■ Aim of the task: Your answer must be an exact copy of the entries below, with no pictures in it.

■ Material to process:

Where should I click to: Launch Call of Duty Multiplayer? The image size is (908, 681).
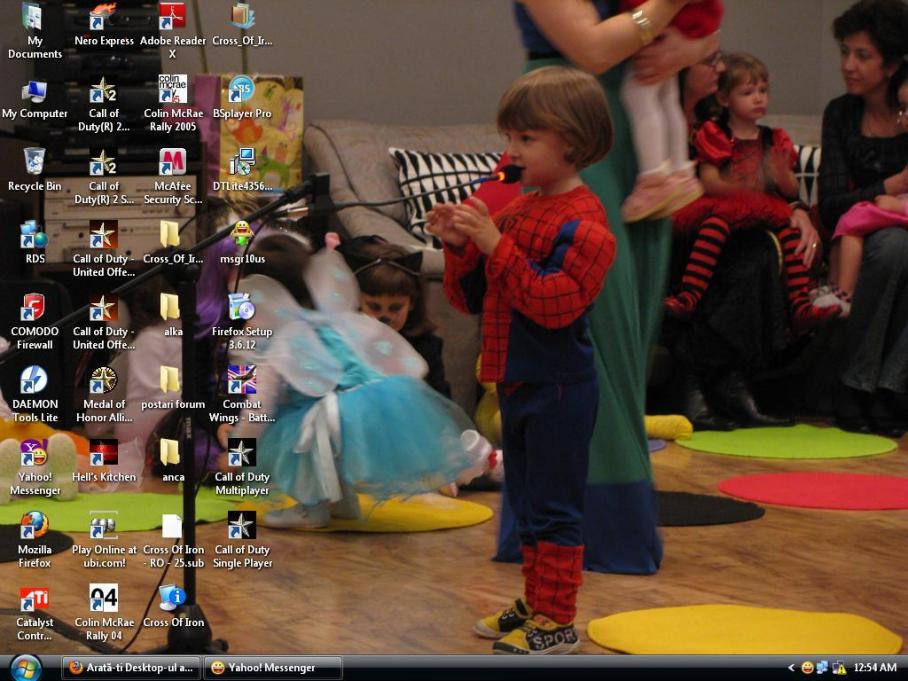tap(241, 453)
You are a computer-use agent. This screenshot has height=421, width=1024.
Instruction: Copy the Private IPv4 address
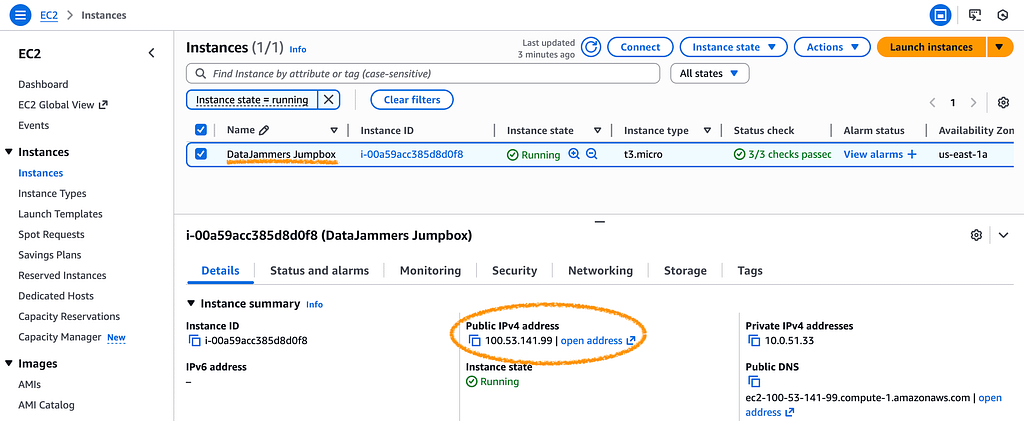[754, 341]
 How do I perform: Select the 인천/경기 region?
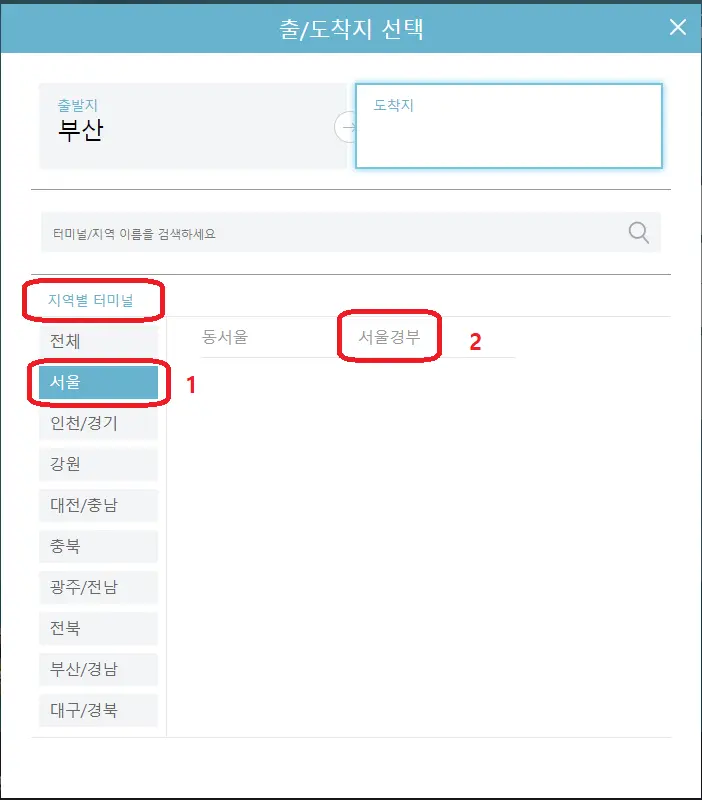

■ Exercise response:
Where should I click to: Launch Call of Duty Multiplayer? The image size is (908, 681).
tap(241, 453)
You are a computer-use agent. This screenshot has height=421, width=1024.
Instruction: Copy the Private IPv4 address
[754, 341]
 How do I perform: Select the 인천/경기 region?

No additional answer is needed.